Problem description –
An exact copy of every record below is needed, with all pictures removed.
§ §
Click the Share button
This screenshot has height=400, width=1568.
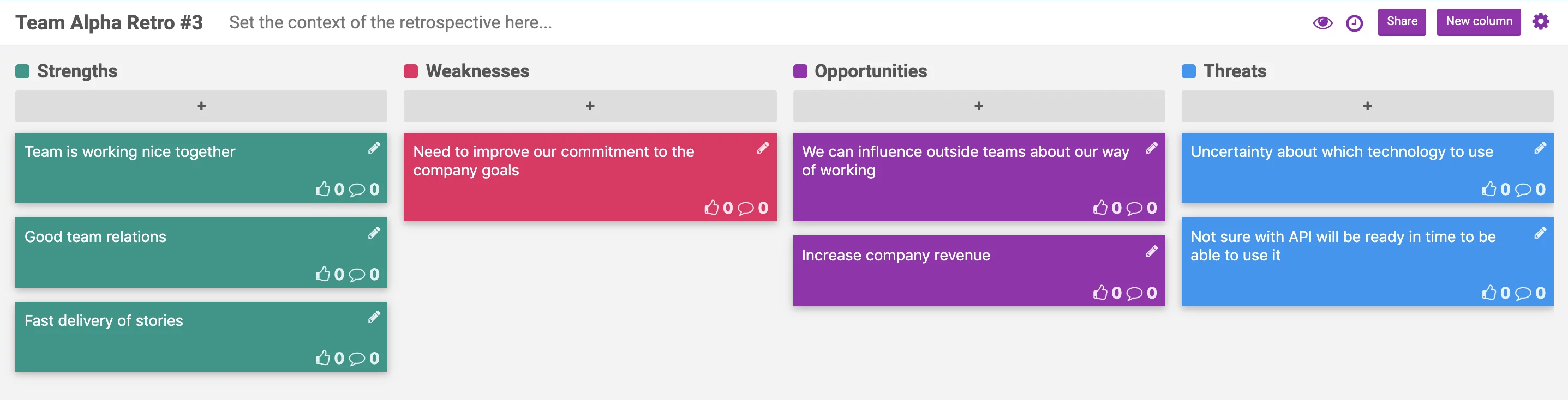tap(1402, 21)
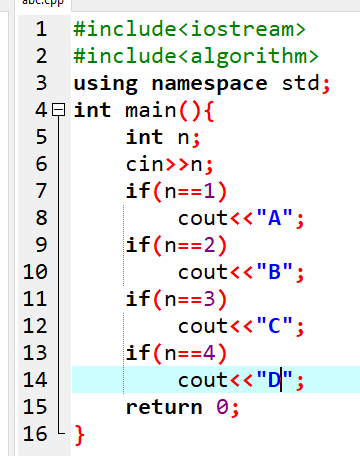Click the if(n==3) condition
This screenshot has height=456, width=360.
point(176,299)
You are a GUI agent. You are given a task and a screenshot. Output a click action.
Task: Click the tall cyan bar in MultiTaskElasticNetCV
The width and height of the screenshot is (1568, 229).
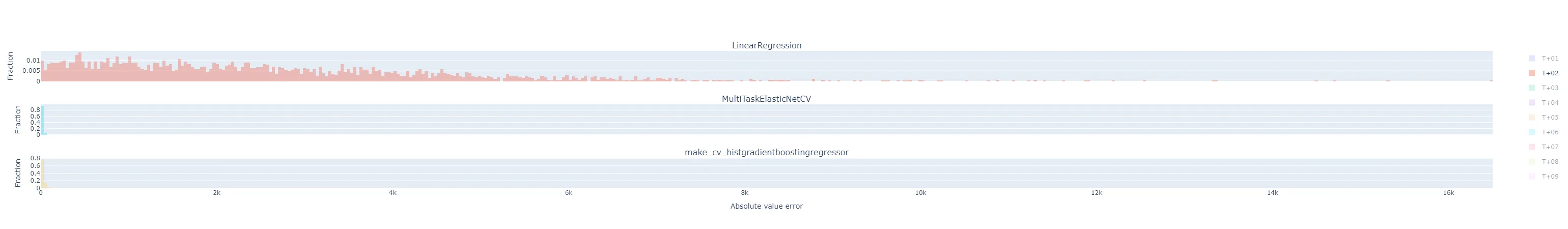(42, 121)
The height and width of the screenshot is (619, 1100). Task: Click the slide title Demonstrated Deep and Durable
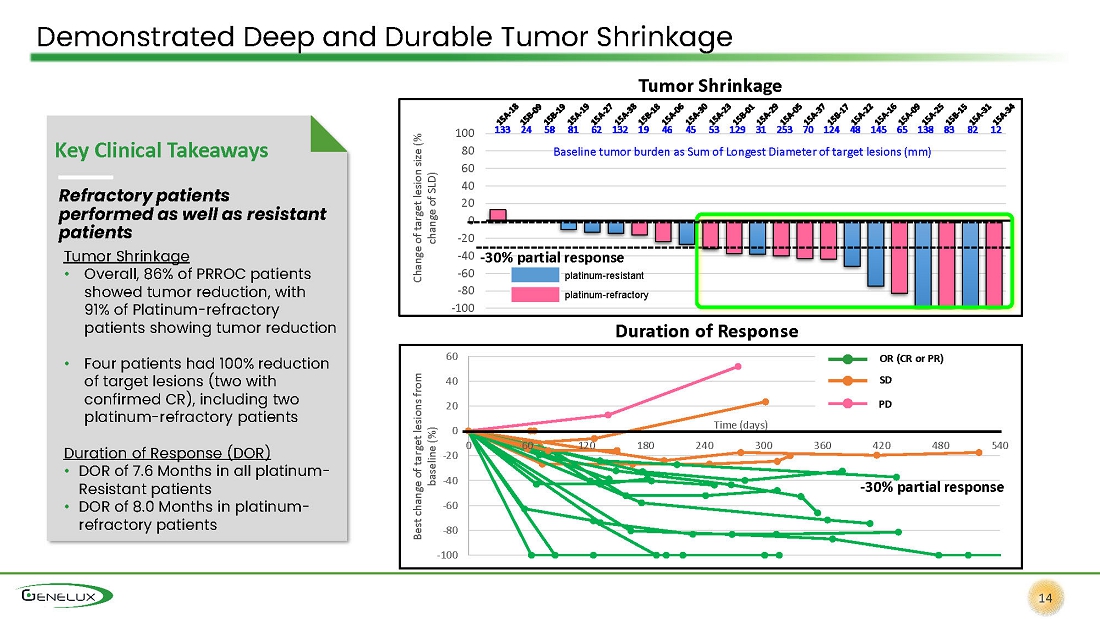pos(384,36)
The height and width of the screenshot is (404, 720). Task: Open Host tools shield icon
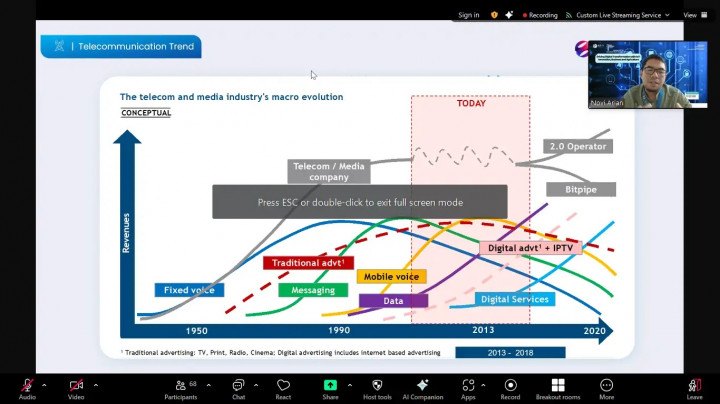[377, 386]
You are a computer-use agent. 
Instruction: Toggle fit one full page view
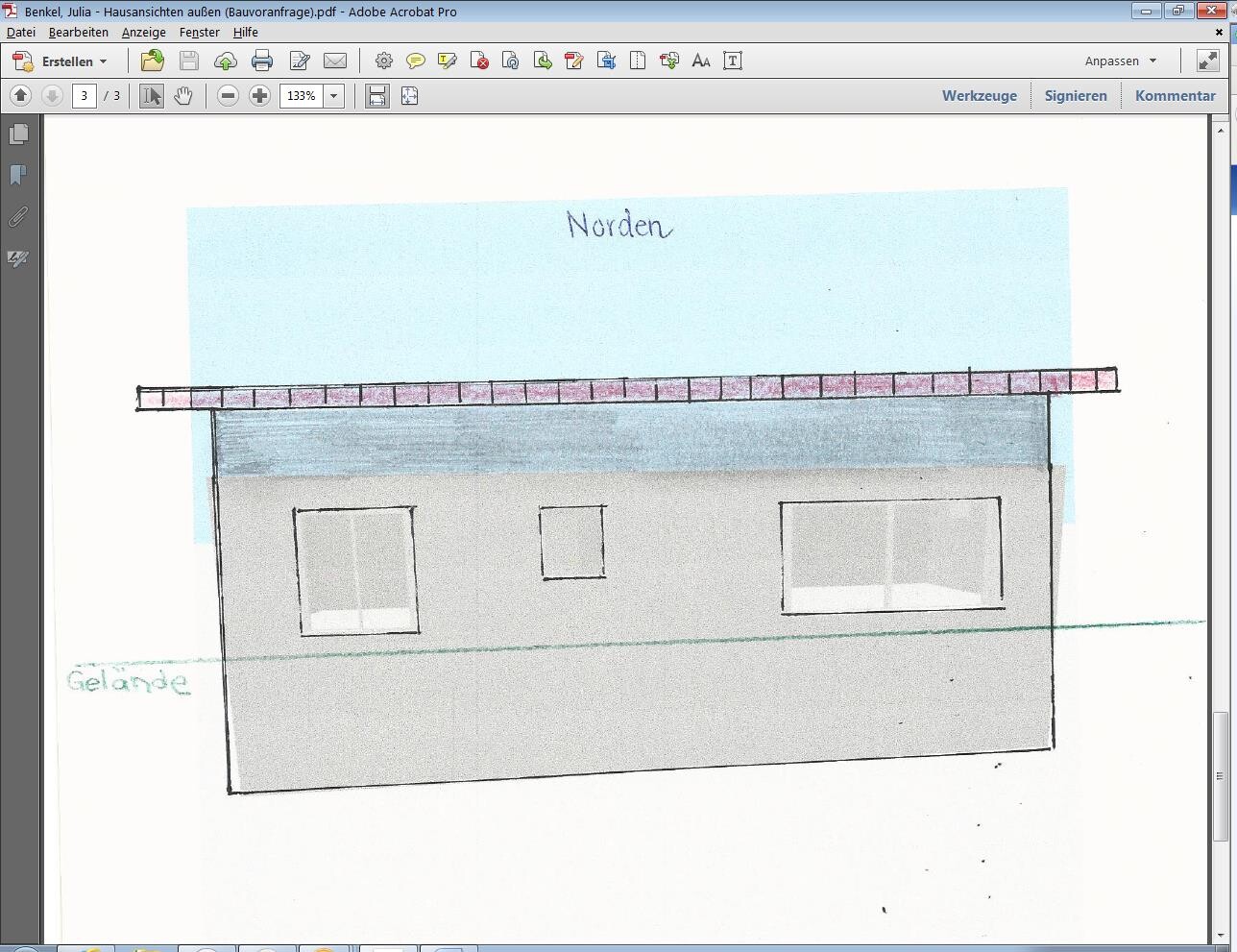click(409, 96)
§ §
Solution for this problem –
Click the Share button
This screenshot has height=400, width=1568.
tap(1402, 21)
Click the if(n==3) condition
This screenshot has height=456, width=360.
point(176,299)
You are a GUI agent. You are given a task and a screenshot. Output a click action.
Task: Click the tall cyan bar in MultiTaskElasticNetCV
The width and height of the screenshot is (1568, 229).
(42, 121)
The height and width of the screenshot is (619, 1100). Task: Click the slide title Demonstrated Deep and Durable
pos(384,36)
The height and width of the screenshot is (404, 720). Task: Open Host tools shield icon
[377, 386]
You are a computer-use agent. 
Instruction: Toggle fit one full page view
click(409, 96)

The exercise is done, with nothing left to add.